## GIVEN REQUEST
Reproduce every one of the following records word for word, keeping each line as it stands.

(Entries on where items appear)
□ □ □ □ □

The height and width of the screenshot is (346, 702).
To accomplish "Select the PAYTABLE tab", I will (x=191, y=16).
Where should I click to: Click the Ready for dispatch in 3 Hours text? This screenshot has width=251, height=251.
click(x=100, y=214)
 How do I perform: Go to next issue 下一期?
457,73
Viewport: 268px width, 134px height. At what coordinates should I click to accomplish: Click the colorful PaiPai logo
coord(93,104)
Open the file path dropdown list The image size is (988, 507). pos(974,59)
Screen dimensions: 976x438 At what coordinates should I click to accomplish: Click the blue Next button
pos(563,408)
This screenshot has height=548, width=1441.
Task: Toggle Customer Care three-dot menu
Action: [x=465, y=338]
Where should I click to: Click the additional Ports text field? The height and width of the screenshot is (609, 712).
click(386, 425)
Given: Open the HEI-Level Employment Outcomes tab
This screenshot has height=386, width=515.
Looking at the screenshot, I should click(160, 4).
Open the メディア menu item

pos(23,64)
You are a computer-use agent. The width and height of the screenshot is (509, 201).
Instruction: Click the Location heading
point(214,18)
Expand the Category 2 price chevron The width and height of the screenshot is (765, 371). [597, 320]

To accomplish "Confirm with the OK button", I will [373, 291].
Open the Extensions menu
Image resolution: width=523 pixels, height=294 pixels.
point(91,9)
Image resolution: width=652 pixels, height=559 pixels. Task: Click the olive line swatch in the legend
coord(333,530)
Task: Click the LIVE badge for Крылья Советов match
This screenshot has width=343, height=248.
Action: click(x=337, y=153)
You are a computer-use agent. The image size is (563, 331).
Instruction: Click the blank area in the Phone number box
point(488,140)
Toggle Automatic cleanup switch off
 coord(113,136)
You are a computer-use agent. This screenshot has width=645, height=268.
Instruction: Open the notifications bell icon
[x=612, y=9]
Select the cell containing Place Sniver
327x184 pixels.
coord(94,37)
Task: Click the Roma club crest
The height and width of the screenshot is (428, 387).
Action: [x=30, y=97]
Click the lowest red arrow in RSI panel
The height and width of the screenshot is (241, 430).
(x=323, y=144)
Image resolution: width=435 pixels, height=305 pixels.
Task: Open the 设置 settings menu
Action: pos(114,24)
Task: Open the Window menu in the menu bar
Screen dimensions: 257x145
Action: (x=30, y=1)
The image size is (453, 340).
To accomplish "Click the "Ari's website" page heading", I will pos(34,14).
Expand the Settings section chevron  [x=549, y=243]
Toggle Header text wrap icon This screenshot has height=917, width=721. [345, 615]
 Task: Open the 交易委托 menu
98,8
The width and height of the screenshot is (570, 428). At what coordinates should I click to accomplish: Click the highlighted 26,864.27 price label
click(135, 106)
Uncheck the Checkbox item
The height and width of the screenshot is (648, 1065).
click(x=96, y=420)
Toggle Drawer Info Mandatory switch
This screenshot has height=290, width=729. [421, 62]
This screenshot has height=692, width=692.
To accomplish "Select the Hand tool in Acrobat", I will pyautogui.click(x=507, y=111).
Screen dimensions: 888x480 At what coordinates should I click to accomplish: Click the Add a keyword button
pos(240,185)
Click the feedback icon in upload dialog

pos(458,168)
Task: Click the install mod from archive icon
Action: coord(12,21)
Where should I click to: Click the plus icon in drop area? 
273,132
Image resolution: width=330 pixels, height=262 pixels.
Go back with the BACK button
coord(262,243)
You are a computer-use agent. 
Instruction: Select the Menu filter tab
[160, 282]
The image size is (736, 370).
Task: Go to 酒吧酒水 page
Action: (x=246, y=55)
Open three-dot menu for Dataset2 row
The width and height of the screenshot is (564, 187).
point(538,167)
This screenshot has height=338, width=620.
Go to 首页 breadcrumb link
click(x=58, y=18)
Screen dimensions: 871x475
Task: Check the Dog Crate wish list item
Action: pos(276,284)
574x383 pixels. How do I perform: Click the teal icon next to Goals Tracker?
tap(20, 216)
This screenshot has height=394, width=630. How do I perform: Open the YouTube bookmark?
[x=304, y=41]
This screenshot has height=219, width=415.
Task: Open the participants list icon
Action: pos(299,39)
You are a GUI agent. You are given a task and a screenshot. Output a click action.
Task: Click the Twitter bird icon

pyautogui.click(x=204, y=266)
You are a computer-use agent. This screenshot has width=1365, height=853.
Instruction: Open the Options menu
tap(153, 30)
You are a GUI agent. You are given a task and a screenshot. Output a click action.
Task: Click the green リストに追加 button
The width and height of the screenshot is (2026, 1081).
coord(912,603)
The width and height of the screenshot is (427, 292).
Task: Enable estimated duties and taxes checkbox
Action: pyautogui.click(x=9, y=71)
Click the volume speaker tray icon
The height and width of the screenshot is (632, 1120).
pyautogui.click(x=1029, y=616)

□ □ □ □ □

## CORRECT ANSWER
The height and width of the screenshot is (346, 702).
To accomplish "Select the PAYTABLE tab", I will (x=191, y=16).
Where should I click to: Click the Ready for dispatch in 3 Hours text? This screenshot has width=251, height=251.
click(x=100, y=214)
 How do I perform: Go to next issue 下一期?
457,73
Viewport: 268px width, 134px height. At what coordinates should I click to accomplish: Click the colorful PaiPai logo
coord(93,104)
Open the file path dropdown list The image size is (988, 507). pos(974,59)
Screen dimensions: 976x438 At what coordinates should I click to accomplish: Click the blue Next button
pos(563,408)
This screenshot has height=548, width=1441.
Task: Toggle Customer Care three-dot menu
Action: [x=465, y=338]
Where should I click to: Click the additional Ports text field? The height and width of the screenshot is (609, 712).
click(386, 425)
Given: Open the HEI-Level Employment Outcomes tab
This screenshot has height=386, width=515.
Looking at the screenshot, I should click(160, 4).
Open the メディア menu item

pos(23,64)
You are a computer-use agent. The width and height of the screenshot is (509, 201).
Instruction: Click the Location heading
point(214,18)
Expand the Category 2 price chevron The width and height of the screenshot is (765, 371). [597, 320]

To accomplish "Confirm with the OK button", I will [373, 291].
Open the Extensions menu
Image resolution: width=523 pixels, height=294 pixels.
point(91,9)
Image resolution: width=652 pixels, height=559 pixels. Task: Click the olive line swatch in the legend
coord(333,530)
Task: Click the LIVE badge for Крылья Советов match
This screenshot has width=343, height=248.
Action: click(x=337, y=153)
You are a computer-use agent. The image size is (563, 331).
Instruction: Click the blank area in the Phone number box
point(488,140)
Toggle Automatic cleanup switch off
 coord(113,136)
You are a computer-use agent. This screenshot has width=645, height=268.
Instruction: Open the notifications bell icon
[x=612, y=9]
Select the cell containing Place Sniver
327x184 pixels.
coord(94,37)
Task: Click the Roma club crest
The height and width of the screenshot is (428, 387).
Action: [x=30, y=97]
Click the lowest red arrow in RSI panel
The height and width of the screenshot is (241, 430).
(x=323, y=144)
Image resolution: width=435 pixels, height=305 pixels.
Task: Open the 设置 settings menu
Action: pos(114,24)
Task: Open the Window menu in the menu bar
Screen dimensions: 257x145
Action: (x=30, y=1)
The image size is (453, 340).
To accomplish "Click the "Ari's website" page heading", I will pos(34,14).
Expand the Settings section chevron  [x=549, y=243]
Toggle Header text wrap icon This screenshot has height=917, width=721. [345, 615]
 Task: Open the 交易委托 menu
98,8
The width and height of the screenshot is (570, 428). At what coordinates should I click to accomplish: Click the highlighted 26,864.27 price label
click(135, 106)
Uncheck the Checkbox item
The height and width of the screenshot is (648, 1065).
click(x=96, y=420)
Toggle Drawer Info Mandatory switch
This screenshot has height=290, width=729. [421, 62]
This screenshot has height=692, width=692.
To accomplish "Select the Hand tool in Acrobat", I will pyautogui.click(x=507, y=111).
Screen dimensions: 888x480 At what coordinates should I click to accomplish: Click the Add a keyword button
pos(240,185)
Click the feedback icon in upload dialog

pos(458,168)
Task: Click the install mod from archive icon
Action: coord(12,21)
Where should I click to: Click the plus icon in drop area? 
273,132
Image resolution: width=330 pixels, height=262 pixels.
Go back with the BACK button
coord(262,243)
You are a computer-use agent. 
Instruction: Select the Menu filter tab
[160, 282]
The image size is (736, 370).
Task: Go to 酒吧酒水 page
Action: (x=246, y=55)
Open three-dot menu for Dataset2 row
The width and height of the screenshot is (564, 187).
point(538,167)
This screenshot has height=338, width=620.
Go to 首页 breadcrumb link
click(x=58, y=18)
Screen dimensions: 871x475
Task: Check the Dog Crate wish list item
Action: pos(276,284)
574x383 pixels. How do I perform: Click the teal icon next to Goals Tracker?
tap(20, 216)
This screenshot has height=394, width=630. How do I perform: Open the YouTube bookmark?
[x=304, y=41]
This screenshot has height=219, width=415.
Task: Open the participants list icon
Action: pos(299,39)
You are a GUI agent. You are given a task and a screenshot. Output a click action.
Task: Click the Twitter bird icon

pyautogui.click(x=204, y=266)
You are a computer-use agent. This screenshot has width=1365, height=853.
Instruction: Open the Options menu
tap(153, 30)
You are a GUI agent. You are given a task and a screenshot. Output a click action.
Task: Click the green リストに追加 button
The width and height of the screenshot is (2026, 1081).
coord(912,603)
The width and height of the screenshot is (427, 292).
Task: Enable estimated duties and taxes checkbox
Action: pyautogui.click(x=9, y=71)
Click the volume speaker tray icon
The height and width of the screenshot is (632, 1120).
pyautogui.click(x=1029, y=616)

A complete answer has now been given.